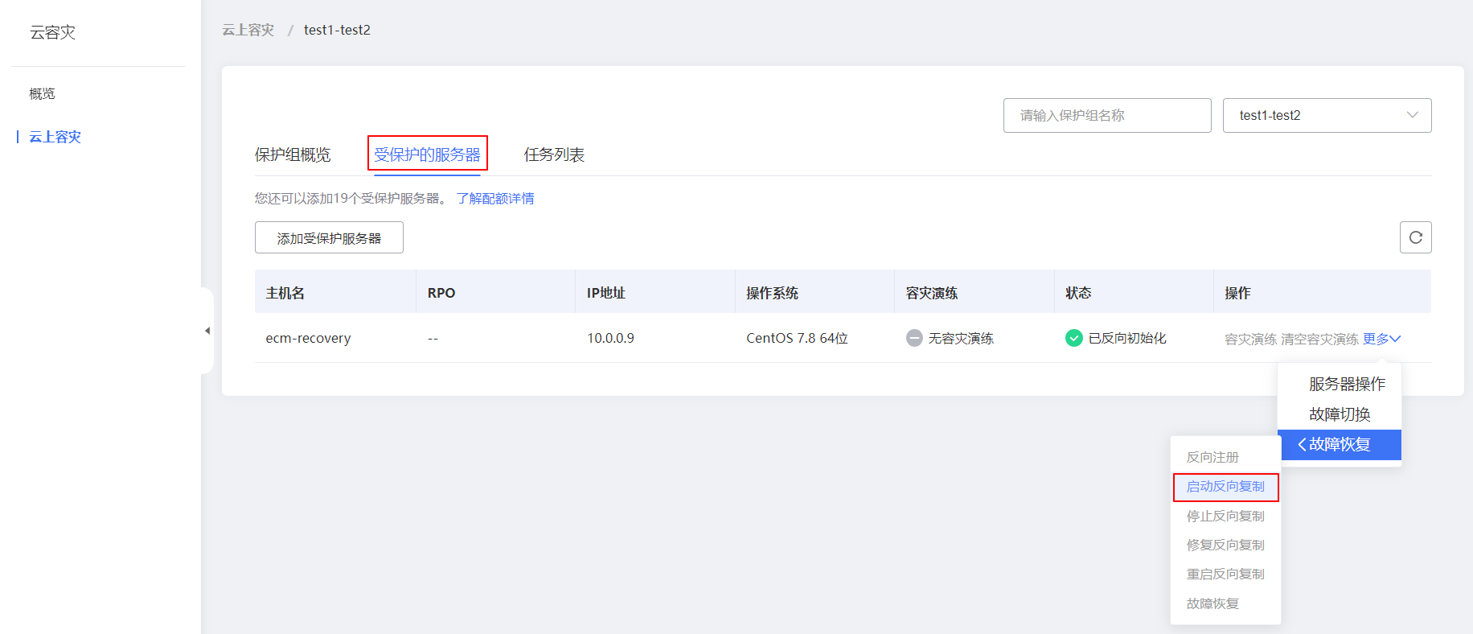Image resolution: width=1473 pixels, height=634 pixels.
Task: Click the gray no-drill status icon
Action: click(914, 338)
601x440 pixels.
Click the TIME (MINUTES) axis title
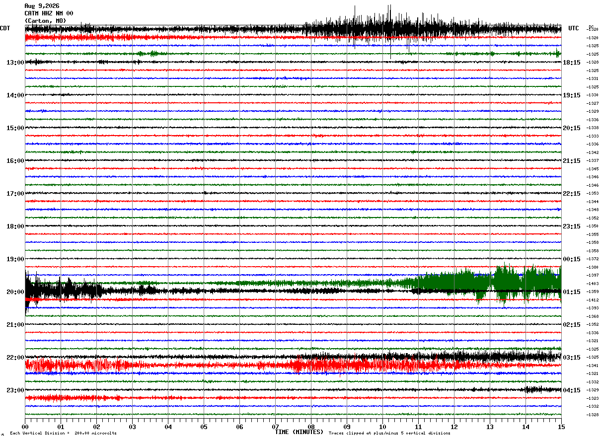coord(299,432)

====================

Print, exactly as written, the lines from the one containing "601x440 pixels." to the end of the material, both ends included, and nothing else; no pictures.

601x440 pixels.
Click the TIME (MINUTES) axis title
coord(299,432)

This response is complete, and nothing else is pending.